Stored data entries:
• • • • • • •

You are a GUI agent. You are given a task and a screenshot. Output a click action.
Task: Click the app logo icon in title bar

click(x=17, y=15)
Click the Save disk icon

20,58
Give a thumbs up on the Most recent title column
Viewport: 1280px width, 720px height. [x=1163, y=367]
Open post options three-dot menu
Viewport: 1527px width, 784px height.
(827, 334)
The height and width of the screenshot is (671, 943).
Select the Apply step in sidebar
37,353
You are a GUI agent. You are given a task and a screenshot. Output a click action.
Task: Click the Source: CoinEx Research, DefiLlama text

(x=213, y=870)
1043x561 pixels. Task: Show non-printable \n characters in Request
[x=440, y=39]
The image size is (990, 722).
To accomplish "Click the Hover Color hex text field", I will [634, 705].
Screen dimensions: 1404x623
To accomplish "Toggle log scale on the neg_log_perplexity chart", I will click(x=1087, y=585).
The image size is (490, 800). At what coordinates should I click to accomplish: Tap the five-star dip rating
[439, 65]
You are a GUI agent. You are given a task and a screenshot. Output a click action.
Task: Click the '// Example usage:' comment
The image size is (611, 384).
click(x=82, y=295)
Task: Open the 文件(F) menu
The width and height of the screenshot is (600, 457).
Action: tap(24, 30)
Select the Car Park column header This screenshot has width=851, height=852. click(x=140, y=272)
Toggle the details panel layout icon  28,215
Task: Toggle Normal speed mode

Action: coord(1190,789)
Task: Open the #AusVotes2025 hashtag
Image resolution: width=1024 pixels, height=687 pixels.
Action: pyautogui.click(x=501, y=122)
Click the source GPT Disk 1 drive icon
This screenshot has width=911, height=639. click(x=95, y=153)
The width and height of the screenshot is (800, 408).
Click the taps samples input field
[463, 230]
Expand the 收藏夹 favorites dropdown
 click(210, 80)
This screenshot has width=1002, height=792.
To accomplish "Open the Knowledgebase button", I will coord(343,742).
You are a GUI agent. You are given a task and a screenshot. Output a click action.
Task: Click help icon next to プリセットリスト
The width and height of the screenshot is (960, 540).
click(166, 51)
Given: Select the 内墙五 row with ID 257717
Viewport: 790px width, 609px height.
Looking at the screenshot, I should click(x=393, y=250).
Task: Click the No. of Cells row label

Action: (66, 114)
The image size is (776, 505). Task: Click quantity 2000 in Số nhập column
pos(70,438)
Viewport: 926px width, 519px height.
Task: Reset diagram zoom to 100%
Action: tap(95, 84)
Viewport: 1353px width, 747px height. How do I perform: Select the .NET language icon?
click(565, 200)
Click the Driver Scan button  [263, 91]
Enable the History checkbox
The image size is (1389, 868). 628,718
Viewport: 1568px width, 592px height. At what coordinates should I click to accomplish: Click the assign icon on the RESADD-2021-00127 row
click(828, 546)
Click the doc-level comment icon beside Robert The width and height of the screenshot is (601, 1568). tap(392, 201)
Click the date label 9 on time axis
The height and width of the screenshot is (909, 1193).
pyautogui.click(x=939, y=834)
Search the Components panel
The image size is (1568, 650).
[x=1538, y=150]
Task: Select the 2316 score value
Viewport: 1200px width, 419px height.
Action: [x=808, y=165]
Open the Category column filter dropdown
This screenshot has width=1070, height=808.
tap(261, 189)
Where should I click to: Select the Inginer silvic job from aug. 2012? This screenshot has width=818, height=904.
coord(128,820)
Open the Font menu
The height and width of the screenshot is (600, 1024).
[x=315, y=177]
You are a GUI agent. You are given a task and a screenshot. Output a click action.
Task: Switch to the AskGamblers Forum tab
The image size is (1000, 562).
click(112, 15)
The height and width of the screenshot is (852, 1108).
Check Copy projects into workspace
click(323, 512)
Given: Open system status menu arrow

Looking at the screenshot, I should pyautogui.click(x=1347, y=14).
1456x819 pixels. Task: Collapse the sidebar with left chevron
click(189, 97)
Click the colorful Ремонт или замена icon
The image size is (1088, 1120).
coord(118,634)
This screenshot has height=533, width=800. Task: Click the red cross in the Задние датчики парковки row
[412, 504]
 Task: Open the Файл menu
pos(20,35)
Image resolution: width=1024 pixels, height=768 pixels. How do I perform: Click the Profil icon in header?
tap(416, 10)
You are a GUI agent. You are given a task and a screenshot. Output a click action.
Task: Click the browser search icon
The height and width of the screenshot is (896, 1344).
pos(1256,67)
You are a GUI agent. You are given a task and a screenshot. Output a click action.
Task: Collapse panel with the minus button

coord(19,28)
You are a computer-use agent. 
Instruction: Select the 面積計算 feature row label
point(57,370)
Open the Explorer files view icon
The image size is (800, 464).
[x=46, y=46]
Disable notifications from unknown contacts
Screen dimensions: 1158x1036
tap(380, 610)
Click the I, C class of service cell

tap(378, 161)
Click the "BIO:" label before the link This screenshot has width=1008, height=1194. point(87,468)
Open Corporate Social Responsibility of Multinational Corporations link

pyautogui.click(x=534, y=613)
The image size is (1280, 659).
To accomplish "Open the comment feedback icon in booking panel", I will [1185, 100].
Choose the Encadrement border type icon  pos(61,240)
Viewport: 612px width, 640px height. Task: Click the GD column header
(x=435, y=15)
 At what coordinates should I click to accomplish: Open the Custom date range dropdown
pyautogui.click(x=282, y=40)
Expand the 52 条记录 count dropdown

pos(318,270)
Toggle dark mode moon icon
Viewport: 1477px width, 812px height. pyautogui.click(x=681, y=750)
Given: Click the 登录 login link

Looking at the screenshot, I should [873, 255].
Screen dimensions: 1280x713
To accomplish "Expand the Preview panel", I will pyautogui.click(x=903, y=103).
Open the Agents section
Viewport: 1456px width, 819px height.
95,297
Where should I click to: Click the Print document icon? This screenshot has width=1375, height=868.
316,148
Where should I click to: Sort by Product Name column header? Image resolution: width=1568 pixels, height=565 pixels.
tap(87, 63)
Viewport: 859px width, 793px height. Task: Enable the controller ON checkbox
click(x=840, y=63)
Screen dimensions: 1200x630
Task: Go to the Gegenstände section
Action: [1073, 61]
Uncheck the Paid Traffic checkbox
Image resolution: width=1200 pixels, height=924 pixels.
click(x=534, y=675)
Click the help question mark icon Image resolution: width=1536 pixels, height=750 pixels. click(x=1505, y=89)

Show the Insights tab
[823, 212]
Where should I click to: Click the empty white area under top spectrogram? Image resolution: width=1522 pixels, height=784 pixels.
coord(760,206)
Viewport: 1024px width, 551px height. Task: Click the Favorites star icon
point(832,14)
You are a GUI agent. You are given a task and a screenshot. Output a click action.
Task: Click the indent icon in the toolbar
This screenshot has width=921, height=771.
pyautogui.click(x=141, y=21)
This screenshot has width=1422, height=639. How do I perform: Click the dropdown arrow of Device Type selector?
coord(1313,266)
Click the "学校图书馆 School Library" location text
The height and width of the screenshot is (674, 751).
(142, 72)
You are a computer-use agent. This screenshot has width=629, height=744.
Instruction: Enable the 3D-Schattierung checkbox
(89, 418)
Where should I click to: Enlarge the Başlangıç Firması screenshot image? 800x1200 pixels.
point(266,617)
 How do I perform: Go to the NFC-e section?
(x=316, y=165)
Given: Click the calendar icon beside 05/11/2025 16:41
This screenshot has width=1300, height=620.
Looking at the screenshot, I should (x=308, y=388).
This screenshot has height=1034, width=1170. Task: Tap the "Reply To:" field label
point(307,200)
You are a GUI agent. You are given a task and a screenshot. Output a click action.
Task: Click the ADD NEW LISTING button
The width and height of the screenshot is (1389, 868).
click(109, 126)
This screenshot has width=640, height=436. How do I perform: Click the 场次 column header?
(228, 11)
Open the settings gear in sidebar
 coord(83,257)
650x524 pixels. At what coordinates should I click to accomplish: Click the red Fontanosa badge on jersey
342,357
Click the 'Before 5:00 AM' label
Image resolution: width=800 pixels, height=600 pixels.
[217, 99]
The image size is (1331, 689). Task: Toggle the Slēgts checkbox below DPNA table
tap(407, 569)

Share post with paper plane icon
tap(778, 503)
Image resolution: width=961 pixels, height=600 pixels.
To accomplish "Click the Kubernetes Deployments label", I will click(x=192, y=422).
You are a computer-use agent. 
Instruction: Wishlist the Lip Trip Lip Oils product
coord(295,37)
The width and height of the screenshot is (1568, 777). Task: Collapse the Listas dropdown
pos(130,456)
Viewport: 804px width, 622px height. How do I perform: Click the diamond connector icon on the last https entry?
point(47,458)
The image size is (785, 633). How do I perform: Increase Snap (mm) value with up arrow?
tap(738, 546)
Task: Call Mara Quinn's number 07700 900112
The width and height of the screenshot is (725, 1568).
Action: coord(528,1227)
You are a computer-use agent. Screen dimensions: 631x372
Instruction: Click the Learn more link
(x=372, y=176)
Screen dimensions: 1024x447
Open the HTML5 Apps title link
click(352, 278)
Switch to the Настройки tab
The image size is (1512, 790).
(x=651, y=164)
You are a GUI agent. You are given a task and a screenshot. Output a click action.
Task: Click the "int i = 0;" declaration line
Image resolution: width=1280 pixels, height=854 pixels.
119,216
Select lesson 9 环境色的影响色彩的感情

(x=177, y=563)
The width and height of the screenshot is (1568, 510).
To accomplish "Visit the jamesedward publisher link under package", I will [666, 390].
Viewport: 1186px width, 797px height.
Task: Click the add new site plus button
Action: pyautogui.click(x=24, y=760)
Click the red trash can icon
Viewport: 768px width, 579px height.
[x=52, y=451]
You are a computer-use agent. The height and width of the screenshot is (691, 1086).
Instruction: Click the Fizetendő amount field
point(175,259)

• • • • • • •

- Your objective -
Your task is to restate, word for word, the lines from the beginning of the records to the line with "This screenshot has width=1002, height=792.", inclusive.

- Answer to this task -
You are a GUI agent. You are given a task and a screenshot. Output a click action.
Task: Click the app logo icon in title bar

click(x=17, y=15)
Click the Save disk icon

20,58
Give a thumbs up on the Most recent title column
Viewport: 1280px width, 720px height. [x=1163, y=367]
Open post options three-dot menu
Viewport: 1527px width, 784px height.
(827, 334)
The height and width of the screenshot is (671, 943).
Select the Apply step in sidebar
37,353
You are a GUI agent. You are given a task and a screenshot. Output a click action.
Task: Click the Source: CoinEx Research, DefiLlama text

(x=213, y=870)
1043x561 pixels. Task: Show non-printable \n characters in Request
[x=440, y=39]
The image size is (990, 722).
To accomplish "Click the Hover Color hex text field", I will [634, 705].
Screen dimensions: 1404x623
To accomplish "Toggle log scale on the neg_log_perplexity chart", I will click(x=1087, y=585).
The image size is (490, 800). At what coordinates should I click to accomplish: Tap the five-star dip rating
[439, 65]
You are a GUI agent. You are given a task and a screenshot. Output a click action.
Task: Click the '// Example usage:' comment
The image size is (611, 384).
click(x=82, y=295)
Task: Open the 文件(F) menu
The width and height of the screenshot is (600, 457).
Action: tap(24, 30)
Select the Car Park column header This screenshot has width=851, height=852. click(x=140, y=272)
Toggle the details panel layout icon  28,215
Task: Toggle Normal speed mode

Action: coord(1190,789)
Task: Open the #AusVotes2025 hashtag
Image resolution: width=1024 pixels, height=687 pixels.
Action: pyautogui.click(x=501, y=122)
Click the source GPT Disk 1 drive icon
This screenshot has width=911, height=639. click(x=95, y=153)
The width and height of the screenshot is (800, 408).
Click the taps samples input field
[463, 230]
Expand the 收藏夹 favorites dropdown
 click(210, 80)
This screenshot has width=1002, height=792.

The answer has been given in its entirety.